Me recibieron unos días donde Patri, que vivía en la casa de Mon y Velarde con Echeverry.  Mi papá estaba un poco bravo conmigo, pero igual se vino para Medellín y entre los dos escogimos el piso para la casa nueva.  Perfecta para el camuflaje de la mugre, "porque yo no voy a barrer diario, papá, tú sabes que no".

Y listo.  Con mis bolsas transparentes, la neverita pequeña que me prestó Patri, una cama que me trajo mi papá, llegué a habitar esta casa.  La casa.  La de los tres. La casita, la covacha.  Es pequeña. Los acabados son feos.  Los muebles son de supermercado, menos el del comedor, que es herencia del vecino ruso de mi mamá.  Pero le entra un viento delicioso, especialmente por la ventana de mi habitación. Del balcón, puede uno, como pasatiempo, buscar las letras de Coltejer, que ya se camuflan entre las casas de Llanaditas.  De la otra ventana se ve el recorrido extremo de los Coonatra por Girardot.

Es una casa buena.  Amo que se note que acá vive gente, porque si hay algo que  deteste en el mundo son esas casas asépticas, que parecen apartamentos modelo, bonitas pero sin esa marca de la gente, casas que bien pudieran estar en cualquier parte o ser de cualquier persona. Es que ese es el asunto. Yo creo que quiero tanto esta casa porque pienso que se parece a mí.  Dos libros visajosos, maricadas de plástico, desorden, adornitos lindos, mañesadas, y residuos de mirella perennes en las juntas de las baldosas.  Tranquilidad.  Y adoro esa sensación de familiaridad que me da, de estar donde se debe estar, que es tan reconfortante.  Pensé en abandonarla hace poco, por otras fuentes de esa agradable y amorosa sensación.

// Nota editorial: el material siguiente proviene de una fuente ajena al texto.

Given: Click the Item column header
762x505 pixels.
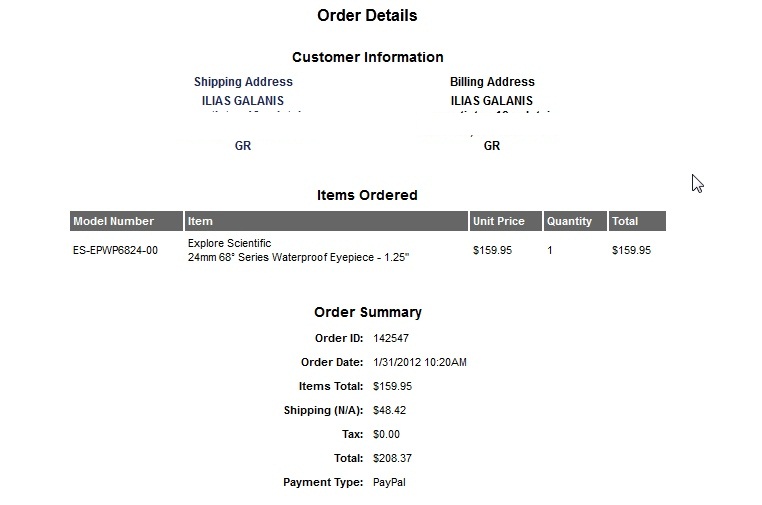Looking at the screenshot, I should click(x=326, y=221).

Pero la vida actúa de maneras misteriosas, que generalmente nos demoramos en comprender (si es que alguna vez lo hacemos) y por eso continúo acá, con las mismas imperfecciones y vainas chéveres de esta casa.  Quién diría que ya llevo diez años acá. Todo empezó el tres de marzo de 2003. 3-3-3. Fue eso, fue otra señal de la vida. Decidido. Libre como el viento y feliz.